### Task prompt
Reproduce each of the following records verbatim, from the first to the last.
-*-
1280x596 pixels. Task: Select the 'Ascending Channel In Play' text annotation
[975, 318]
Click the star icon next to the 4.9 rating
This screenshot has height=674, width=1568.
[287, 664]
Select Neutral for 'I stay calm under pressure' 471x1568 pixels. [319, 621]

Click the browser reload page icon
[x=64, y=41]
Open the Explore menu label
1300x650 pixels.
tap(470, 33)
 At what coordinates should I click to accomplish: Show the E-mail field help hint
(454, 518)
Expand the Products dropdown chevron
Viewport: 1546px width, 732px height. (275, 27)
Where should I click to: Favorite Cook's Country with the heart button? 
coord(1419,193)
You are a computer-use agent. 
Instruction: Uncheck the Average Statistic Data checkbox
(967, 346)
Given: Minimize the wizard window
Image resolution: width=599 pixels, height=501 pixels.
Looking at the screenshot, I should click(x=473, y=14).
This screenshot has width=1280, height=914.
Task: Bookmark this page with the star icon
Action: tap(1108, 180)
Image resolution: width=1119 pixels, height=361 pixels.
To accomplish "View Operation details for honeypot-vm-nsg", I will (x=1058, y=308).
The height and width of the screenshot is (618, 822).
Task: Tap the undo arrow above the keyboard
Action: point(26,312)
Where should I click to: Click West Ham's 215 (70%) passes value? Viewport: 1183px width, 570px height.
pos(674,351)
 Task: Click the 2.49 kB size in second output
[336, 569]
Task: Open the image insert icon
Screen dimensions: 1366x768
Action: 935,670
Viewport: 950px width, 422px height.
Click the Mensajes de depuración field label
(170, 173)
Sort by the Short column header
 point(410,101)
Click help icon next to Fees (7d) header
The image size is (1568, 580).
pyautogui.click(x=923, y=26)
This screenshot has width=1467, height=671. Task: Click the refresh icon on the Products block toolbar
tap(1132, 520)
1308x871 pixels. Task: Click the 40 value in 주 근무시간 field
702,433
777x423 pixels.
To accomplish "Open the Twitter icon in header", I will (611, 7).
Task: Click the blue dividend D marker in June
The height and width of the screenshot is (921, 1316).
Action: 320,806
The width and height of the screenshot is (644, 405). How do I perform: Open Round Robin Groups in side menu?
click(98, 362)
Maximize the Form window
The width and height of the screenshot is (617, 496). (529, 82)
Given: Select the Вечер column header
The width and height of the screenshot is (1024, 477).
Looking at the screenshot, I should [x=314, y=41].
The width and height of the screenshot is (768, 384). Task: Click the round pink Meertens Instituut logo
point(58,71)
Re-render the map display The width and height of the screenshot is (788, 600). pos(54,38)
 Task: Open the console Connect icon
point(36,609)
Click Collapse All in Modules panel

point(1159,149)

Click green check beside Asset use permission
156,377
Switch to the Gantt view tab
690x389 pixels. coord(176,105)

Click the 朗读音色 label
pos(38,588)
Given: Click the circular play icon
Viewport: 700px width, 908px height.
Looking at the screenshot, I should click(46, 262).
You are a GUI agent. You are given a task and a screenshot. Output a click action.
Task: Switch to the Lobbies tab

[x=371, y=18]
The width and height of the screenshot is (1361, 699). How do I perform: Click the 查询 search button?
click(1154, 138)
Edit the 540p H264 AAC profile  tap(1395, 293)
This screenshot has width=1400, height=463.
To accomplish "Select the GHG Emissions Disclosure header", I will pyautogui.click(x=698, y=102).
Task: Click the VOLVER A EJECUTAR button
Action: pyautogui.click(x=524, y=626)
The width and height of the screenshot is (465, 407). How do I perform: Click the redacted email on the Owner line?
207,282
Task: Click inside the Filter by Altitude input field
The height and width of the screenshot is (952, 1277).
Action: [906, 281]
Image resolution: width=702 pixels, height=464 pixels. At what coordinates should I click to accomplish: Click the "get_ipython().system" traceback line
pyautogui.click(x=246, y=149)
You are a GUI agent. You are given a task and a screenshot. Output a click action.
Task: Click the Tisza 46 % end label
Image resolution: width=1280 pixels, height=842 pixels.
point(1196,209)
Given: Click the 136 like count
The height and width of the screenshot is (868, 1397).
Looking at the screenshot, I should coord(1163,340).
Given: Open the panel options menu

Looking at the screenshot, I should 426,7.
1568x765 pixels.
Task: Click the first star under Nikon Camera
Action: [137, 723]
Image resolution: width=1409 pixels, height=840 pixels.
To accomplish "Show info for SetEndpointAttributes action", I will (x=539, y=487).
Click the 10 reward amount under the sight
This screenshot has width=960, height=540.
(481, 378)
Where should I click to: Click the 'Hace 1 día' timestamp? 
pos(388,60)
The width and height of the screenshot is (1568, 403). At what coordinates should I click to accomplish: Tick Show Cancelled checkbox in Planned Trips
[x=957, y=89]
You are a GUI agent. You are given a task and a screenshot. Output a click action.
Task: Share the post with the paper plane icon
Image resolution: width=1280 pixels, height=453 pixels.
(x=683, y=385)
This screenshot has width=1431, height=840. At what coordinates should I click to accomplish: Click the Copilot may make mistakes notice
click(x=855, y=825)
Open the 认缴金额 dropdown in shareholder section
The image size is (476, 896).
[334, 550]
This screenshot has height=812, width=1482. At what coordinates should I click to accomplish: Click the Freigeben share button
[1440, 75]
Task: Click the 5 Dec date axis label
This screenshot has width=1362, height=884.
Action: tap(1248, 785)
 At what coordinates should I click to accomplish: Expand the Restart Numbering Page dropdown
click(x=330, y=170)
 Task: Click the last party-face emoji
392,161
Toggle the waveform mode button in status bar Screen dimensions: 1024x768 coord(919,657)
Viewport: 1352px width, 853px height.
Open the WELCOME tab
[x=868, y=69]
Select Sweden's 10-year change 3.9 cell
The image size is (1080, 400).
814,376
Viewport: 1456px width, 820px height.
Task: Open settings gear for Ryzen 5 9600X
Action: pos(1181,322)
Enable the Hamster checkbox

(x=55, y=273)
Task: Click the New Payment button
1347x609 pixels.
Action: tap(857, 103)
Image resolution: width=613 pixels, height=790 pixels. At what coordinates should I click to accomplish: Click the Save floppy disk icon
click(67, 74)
-*-
### The output
1280x596 pixels. Task: Select the 'Ascending Channel In Play' text annotation
[975, 318]
Click the star icon next to the 4.9 rating
This screenshot has height=674, width=1568.
[287, 664]
Select Neutral for 'I stay calm under pressure' 471x1568 pixels. [319, 621]

Click the browser reload page icon
[x=64, y=41]
Open the Explore menu label
1300x650 pixels.
tap(470, 33)
 At what coordinates should I click to accomplish: Show the E-mail field help hint
(454, 518)
Expand the Products dropdown chevron
Viewport: 1546px width, 732px height. (275, 27)
Where should I click to: Favorite Cook's Country with the heart button? 
coord(1419,193)
You are a computer-use agent. 
Instruction: Uncheck the Average Statistic Data checkbox
(967, 346)
Given: Minimize the wizard window
Image resolution: width=599 pixels, height=501 pixels.
Looking at the screenshot, I should click(x=473, y=14).
This screenshot has width=1280, height=914.
Task: Bookmark this page with the star icon
Action: tap(1108, 180)
Image resolution: width=1119 pixels, height=361 pixels.
To accomplish "View Operation details for honeypot-vm-nsg", I will (x=1058, y=308).
The height and width of the screenshot is (618, 822).
Task: Tap the undo arrow above the keyboard
Action: point(26,312)
Where should I click to: Click West Ham's 215 (70%) passes value? Viewport: 1183px width, 570px height.
pos(674,351)
 Task: Click the 2.49 kB size in second output
[336, 569]
Task: Open the image insert icon
Screen dimensions: 1366x768
Action: 935,670
Viewport: 950px width, 422px height.
Click the Mensajes de depuración field label
(170, 173)
Sort by the Short column header
 point(410,101)
Click help icon next to Fees (7d) header
The image size is (1568, 580).
pyautogui.click(x=923, y=26)
This screenshot has width=1467, height=671. Task: Click the refresh icon on the Products block toolbar
tap(1132, 520)
1308x871 pixels. Task: Click the 40 value in 주 근무시간 field
702,433
777x423 pixels.
To accomplish "Open the Twitter icon in header", I will (611, 7).
Task: Click the blue dividend D marker in June
The height and width of the screenshot is (921, 1316).
Action: 320,806
The width and height of the screenshot is (644, 405). How do I perform: Open Round Robin Groups in side menu?
click(98, 362)
Maximize the Form window
The width and height of the screenshot is (617, 496). (529, 82)
Given: Select the Вечер column header
The width and height of the screenshot is (1024, 477).
Looking at the screenshot, I should [x=314, y=41].
The width and height of the screenshot is (768, 384). Task: Click the round pink Meertens Instituut logo
point(58,71)
Re-render the map display The width and height of the screenshot is (788, 600). pos(54,38)
 Task: Open the console Connect icon
point(36,609)
Click Collapse All in Modules panel

point(1159,149)

Click green check beside Asset use permission
156,377
Switch to the Gantt view tab
690x389 pixels. coord(176,105)

Click the 朗读音色 label
pos(38,588)
Given: Click the circular play icon
Viewport: 700px width, 908px height.
Looking at the screenshot, I should click(46, 262).
You are a GUI agent. You are given a task and a screenshot. Output a click action.
Task: Switch to the Lobbies tab

[x=371, y=18]
The width and height of the screenshot is (1361, 699). How do I perform: Click the 查询 search button?
click(1154, 138)
Edit the 540p H264 AAC profile  tap(1395, 293)
This screenshot has width=1400, height=463.
To accomplish "Select the GHG Emissions Disclosure header", I will pyautogui.click(x=698, y=102).
Task: Click the VOLVER A EJECUTAR button
Action: pyautogui.click(x=524, y=626)
The width and height of the screenshot is (465, 407). How do I perform: Click the redacted email on the Owner line?
207,282
Task: Click inside the Filter by Altitude input field
The height and width of the screenshot is (952, 1277).
Action: [906, 281]
Image resolution: width=702 pixels, height=464 pixels. At what coordinates should I click to accomplish: Click the "get_ipython().system" traceback line
pyautogui.click(x=246, y=149)
You are a GUI agent. You are given a task and a screenshot. Output a click action.
Task: Click the Tisza 46 % end label
Image resolution: width=1280 pixels, height=842 pixels.
point(1196,209)
Given: Click the 136 like count
The height and width of the screenshot is (868, 1397).
Looking at the screenshot, I should coord(1163,340).
Given: Open the panel options menu

Looking at the screenshot, I should 426,7.
1568x765 pixels.
Task: Click the first star under Nikon Camera
Action: [137, 723]
Image resolution: width=1409 pixels, height=840 pixels.
To accomplish "Show info for SetEndpointAttributes action", I will (x=539, y=487).
Click the 10 reward amount under the sight
This screenshot has width=960, height=540.
(481, 378)
Where should I click to: Click the 'Hace 1 día' timestamp? 
pos(388,60)
The width and height of the screenshot is (1568, 403). At what coordinates should I click to accomplish: Tick Show Cancelled checkbox in Planned Trips
[x=957, y=89]
You are a GUI agent. You are given a task and a screenshot. Output a click action.
Task: Share the post with the paper plane icon
Image resolution: width=1280 pixels, height=453 pixels.
(x=683, y=385)
This screenshot has width=1431, height=840. At what coordinates should I click to accomplish: Click the Copilot may make mistakes notice
click(x=855, y=825)
Open the 认缴金额 dropdown in shareholder section
The image size is (476, 896).
[334, 550]
This screenshot has height=812, width=1482. At what coordinates should I click to accomplish: Click the Freigeben share button
[1440, 75]
Task: Click the 5 Dec date axis label
This screenshot has width=1362, height=884.
Action: tap(1248, 785)
 At what coordinates should I click to accomplish: Expand the Restart Numbering Page dropdown
click(x=330, y=170)
 Task: Click the last party-face emoji
392,161
Toggle the waveform mode button in status bar Screen dimensions: 1024x768 coord(919,657)
Viewport: 1352px width, 853px height.
Open the WELCOME tab
[x=868, y=69]
Select Sweden's 10-year change 3.9 cell
The image size is (1080, 400).
814,376
Viewport: 1456px width, 820px height.
Task: Open settings gear for Ryzen 5 9600X
Action: pos(1181,322)
Enable the Hamster checkbox

(x=55, y=273)
Task: Click the New Payment button
1347x609 pixels.
Action: tap(857, 103)
Image resolution: width=613 pixels, height=790 pixels. At what coordinates should I click to accomplish: Click the Save floppy disk icon
click(67, 74)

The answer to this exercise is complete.